I liked being home with my kids more than I thought I would. But I’m still my mother’s daughter and needed something else, frankly, because it was strange. As a lawyer, you are being paid for your time. But, small children have zero interest in what you’re saying. It was jarring to go from this very adult, serious world to that. I realized that for my own self, I needed an adult outlet. And it was naturally writing.
I wrote a book that ended up getting me into a mentorship program, which was wonderful. Then I began Nightwatching in 2020, when I was locked in the house. Once I got an agent and we sent a version out to publishers, within three weeks I signed with Penguin Random House.
Every journey is different for every writer. The first book I wrote, I had more than one hundred rejections, which is not unusual. It’s a very long process with a lot of luck and timing involved.
The Record: The title of your book insinuates a theme of surveillance. What made you want to explore that?
The idea of an intruder in the home is a primal and universal fear. While in law school, we studied castle doctrine and the history of defending your home from trespassers.
In the earliest version of these laws, and in some states still, somebody doesn’t even have to get into your home, and you can attack them. It’s unusual in law that that exists, but that makes logical sense to many people because that fear is in all of us. That’s supposed to be our safe place, that’s where we sleep, it’s where we’re most unguarded. We all know that break-ins happen, and it’s scary to all of us.
The story explores the themes of human monsters and what it means to protect.
The Record: You mentioned a writing mentorship – was there anyone during BU Law that served as a mentor?

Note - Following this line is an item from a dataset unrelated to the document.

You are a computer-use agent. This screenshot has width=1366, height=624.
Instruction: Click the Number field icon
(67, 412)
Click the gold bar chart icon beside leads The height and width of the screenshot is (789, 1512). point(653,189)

The clinical program folks were very present for the students and understanding of the emotions. The hardest thing for me was witnessing a deserving asylum client not being granted asylum due to an interview scheduling error.

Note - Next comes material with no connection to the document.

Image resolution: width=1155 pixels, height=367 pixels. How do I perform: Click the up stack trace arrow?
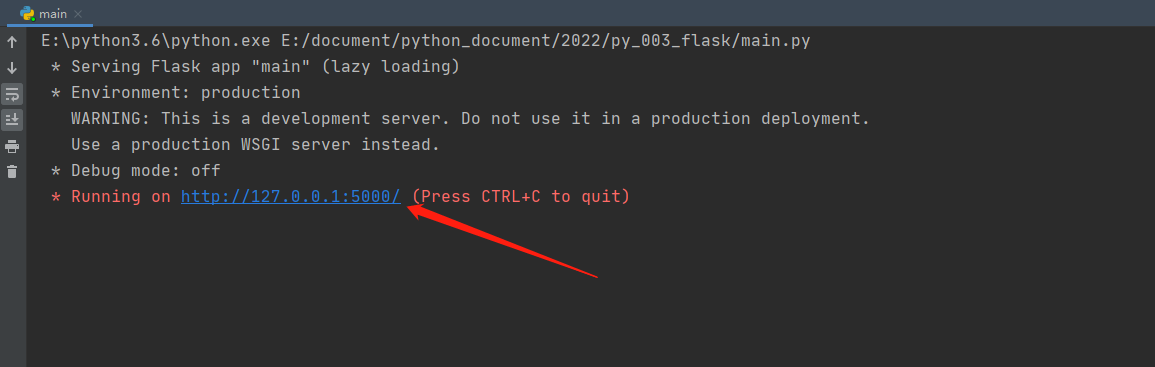12,43
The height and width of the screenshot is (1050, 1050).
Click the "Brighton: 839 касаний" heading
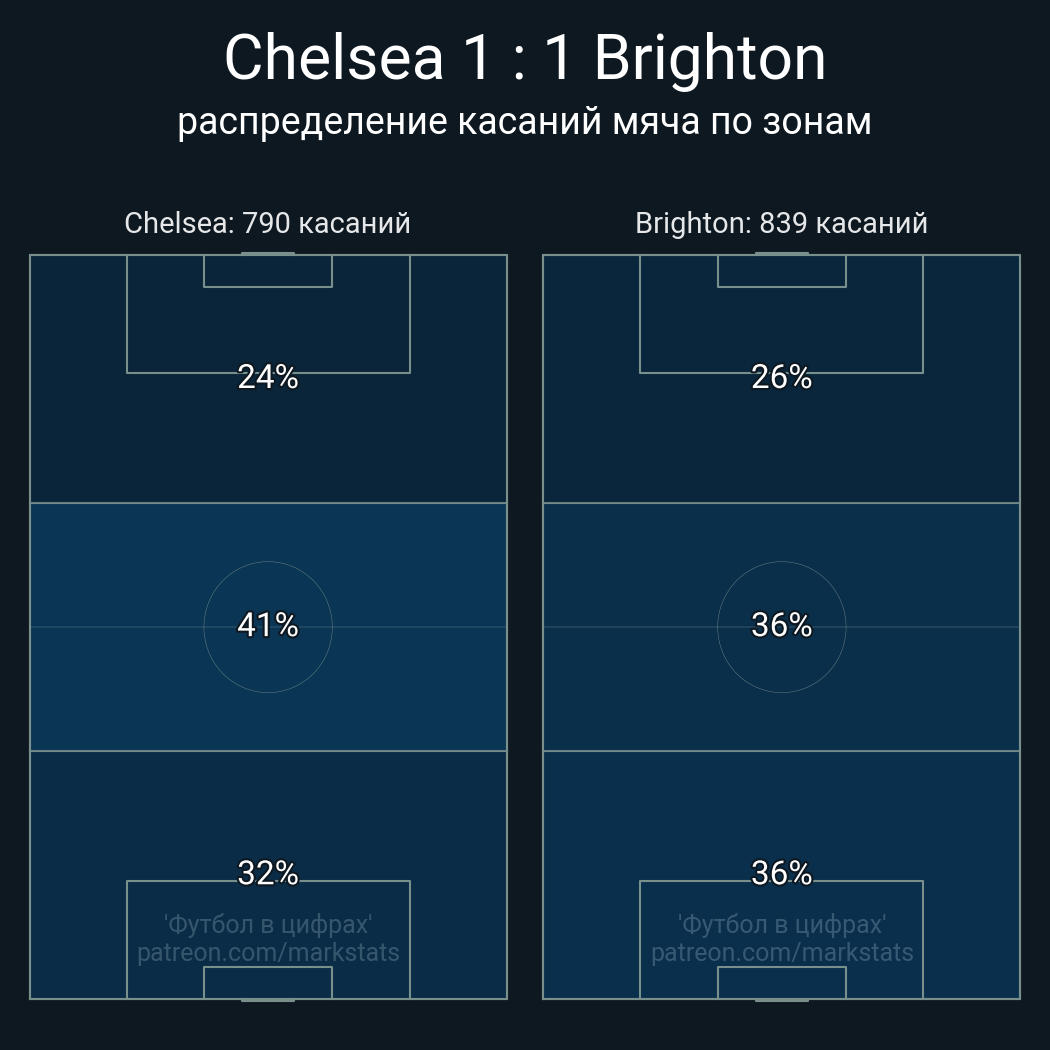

I remember talking to Judy [Clinical Associate Professor of Law Judith Diamond] about the fact that these systems are not perfect. Things are not fair in life. She talked to us about how we were dealing and made sure the client had a support system. She was very emotionally available. It gave me a certain amount of exposure to how systems can fail you. They are human creations, and they’re not perfect. Sometimes studying the case law, you don’t see that.
The Record: Is there anything else about the writing process or your law school experience that you would like to share?

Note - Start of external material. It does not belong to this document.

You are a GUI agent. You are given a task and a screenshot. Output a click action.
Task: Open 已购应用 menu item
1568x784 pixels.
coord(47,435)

When folks have found out that I’m a lawyer by trade, they ask “Why are many lawyers authors?”
It’s threefold: First, we’re exposed to a lot of interesting stories.
And second, especially as you proceed through your career, you get less intimidated by a massive project. Five-hundred-page documents are normal.
Finally, being an attorney with clients who trust you, no matter what type of law you do, you get insight into the human condition and different types of personalities in a strangely intimate way.